**THE TASK**
The required answer is each line in the entries below where "agent" occurs.

**EXERCISE MATERIAL**
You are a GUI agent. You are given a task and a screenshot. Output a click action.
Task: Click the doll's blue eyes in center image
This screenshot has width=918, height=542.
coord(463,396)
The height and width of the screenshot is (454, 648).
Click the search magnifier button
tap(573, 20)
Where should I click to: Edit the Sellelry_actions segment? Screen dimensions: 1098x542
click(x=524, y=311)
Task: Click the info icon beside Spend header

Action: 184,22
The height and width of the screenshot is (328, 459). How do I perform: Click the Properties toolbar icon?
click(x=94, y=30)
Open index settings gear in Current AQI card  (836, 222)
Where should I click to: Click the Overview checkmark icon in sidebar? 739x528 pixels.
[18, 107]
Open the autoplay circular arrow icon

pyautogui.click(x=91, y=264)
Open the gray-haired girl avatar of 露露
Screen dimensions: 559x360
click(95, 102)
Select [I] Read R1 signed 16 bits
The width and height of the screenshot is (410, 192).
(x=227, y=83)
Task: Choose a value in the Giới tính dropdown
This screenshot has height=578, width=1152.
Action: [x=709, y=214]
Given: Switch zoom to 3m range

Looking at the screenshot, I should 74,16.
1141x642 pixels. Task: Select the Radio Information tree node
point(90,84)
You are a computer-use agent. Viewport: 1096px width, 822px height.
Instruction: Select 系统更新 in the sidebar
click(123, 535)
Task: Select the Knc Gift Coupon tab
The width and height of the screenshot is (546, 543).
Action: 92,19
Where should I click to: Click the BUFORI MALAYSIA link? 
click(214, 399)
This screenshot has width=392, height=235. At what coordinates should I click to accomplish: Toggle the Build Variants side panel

**RESULT OF THE TASK**
You are a GUI agent. You are given a task and a screenshot. Output a click action.
You are a computer-use agent. Viewport: 1096px width, 822px height.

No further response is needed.